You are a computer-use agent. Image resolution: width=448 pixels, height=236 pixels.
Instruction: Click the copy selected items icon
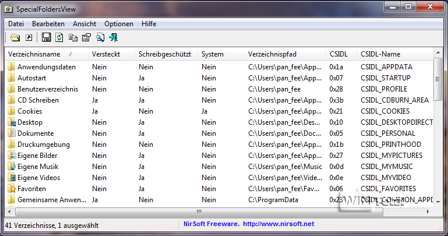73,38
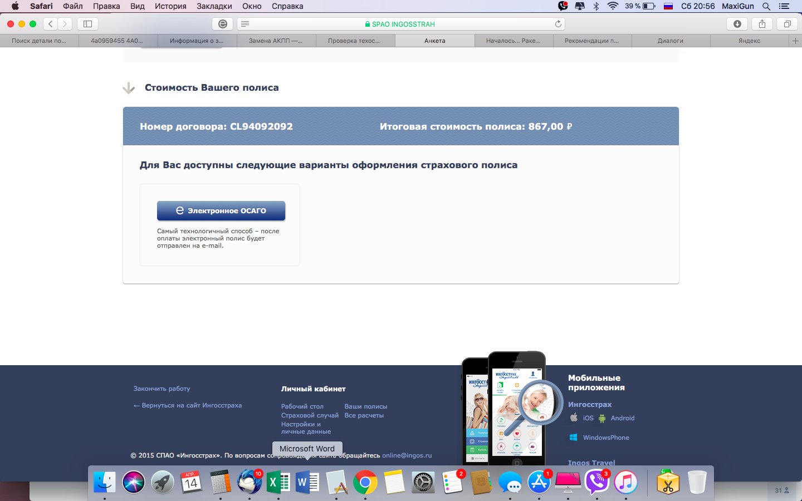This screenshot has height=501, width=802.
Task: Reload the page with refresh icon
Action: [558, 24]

---

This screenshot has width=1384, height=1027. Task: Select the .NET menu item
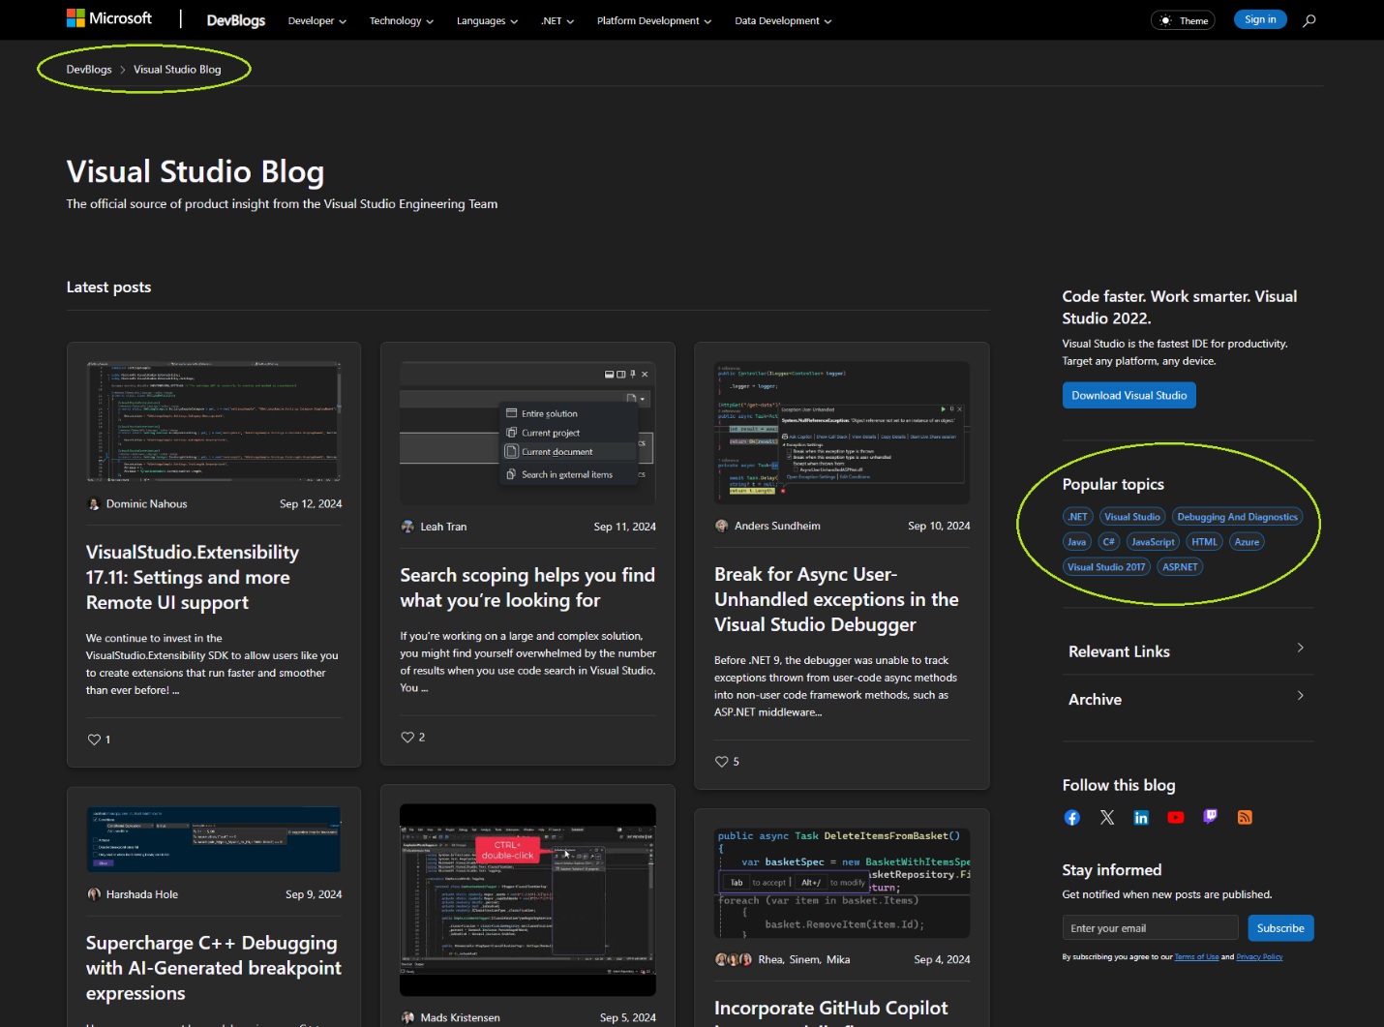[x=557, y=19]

* * *

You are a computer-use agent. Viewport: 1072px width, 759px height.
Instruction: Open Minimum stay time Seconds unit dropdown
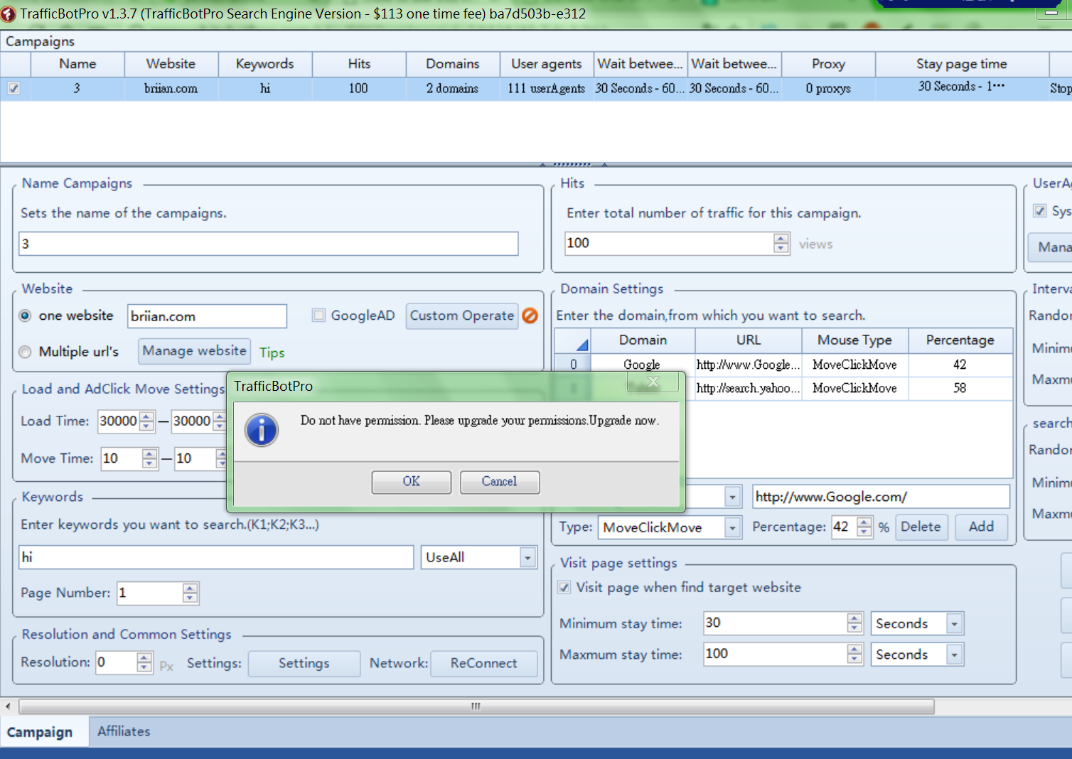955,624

→ **PROBLEM**
Could you return all lines from the records that include the word "agent"?

→ **WRITTEN ANSWER**
You are a computer-use agent. Image resolution: width=448 pixels, height=236 pixels.
You are a computer-use agent. Viewport: 1072px width, 759px height.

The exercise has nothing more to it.